---------- BAHAN YANG DISEDIAKAN

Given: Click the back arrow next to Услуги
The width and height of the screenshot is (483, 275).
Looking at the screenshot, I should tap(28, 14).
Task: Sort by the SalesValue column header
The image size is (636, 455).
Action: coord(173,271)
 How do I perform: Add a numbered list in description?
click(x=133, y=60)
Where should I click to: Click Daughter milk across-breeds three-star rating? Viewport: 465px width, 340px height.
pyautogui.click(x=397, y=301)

--------------------
---------- BAHAN YANG DISEDIAKAN

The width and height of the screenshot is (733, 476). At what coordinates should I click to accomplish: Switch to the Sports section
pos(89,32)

--------------------

TUJUAN LATIHAN = Tolong tulis ulang baris mulai dari yang memuat "Task: Sort by the SalesValue column header" sampai dengan yang memuat "pyautogui.click(x=397, y=301)", dengan menukar "numbered list" menjadi "bulleted list" tanpa mengubah bagian lain.

KUNCI JAWABAN =
Task: Sort by the SalesValue column header
The image size is (636, 455).
Action: coord(173,271)
 How do I perform: Add a bulleted list in description?
click(x=133, y=60)
Where should I click to: Click Daughter milk across-breeds three-star rating? Viewport: 465px width, 340px height.
pyautogui.click(x=397, y=301)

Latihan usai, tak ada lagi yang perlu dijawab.